> What you are asked to do
Everything from the line containing "Collapse first orientation tree node" to the end of the listing is to be set down exactly, both ends included, and nothing before it.

START Records

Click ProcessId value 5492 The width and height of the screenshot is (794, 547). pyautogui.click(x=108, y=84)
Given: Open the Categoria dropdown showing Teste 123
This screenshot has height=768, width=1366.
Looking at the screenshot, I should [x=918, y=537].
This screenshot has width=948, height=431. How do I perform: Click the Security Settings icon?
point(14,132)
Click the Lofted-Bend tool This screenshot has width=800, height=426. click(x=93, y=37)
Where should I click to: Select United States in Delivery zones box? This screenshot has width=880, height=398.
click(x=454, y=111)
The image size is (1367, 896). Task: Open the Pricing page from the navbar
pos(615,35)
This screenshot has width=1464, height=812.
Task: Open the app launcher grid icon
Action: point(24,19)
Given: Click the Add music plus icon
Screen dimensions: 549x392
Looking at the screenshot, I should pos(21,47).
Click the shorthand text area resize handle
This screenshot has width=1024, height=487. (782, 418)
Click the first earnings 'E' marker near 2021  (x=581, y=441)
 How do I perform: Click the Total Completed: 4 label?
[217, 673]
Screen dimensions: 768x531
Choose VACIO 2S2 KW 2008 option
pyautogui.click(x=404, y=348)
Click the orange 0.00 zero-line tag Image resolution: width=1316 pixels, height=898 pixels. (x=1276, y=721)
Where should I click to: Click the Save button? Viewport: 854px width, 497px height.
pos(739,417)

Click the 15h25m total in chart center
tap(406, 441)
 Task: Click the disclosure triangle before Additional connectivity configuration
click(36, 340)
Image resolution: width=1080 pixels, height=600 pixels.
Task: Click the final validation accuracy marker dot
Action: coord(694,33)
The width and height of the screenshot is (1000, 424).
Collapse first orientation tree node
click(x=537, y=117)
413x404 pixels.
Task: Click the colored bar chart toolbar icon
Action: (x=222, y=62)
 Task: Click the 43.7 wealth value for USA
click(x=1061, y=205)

END Records

> Solution to this exercise
Collapse first orientation tree node
click(x=537, y=117)
413x404 pixels.
Task: Click the colored bar chart toolbar icon
Action: (x=222, y=62)
 Task: Click the 43.7 wealth value for USA
click(x=1061, y=205)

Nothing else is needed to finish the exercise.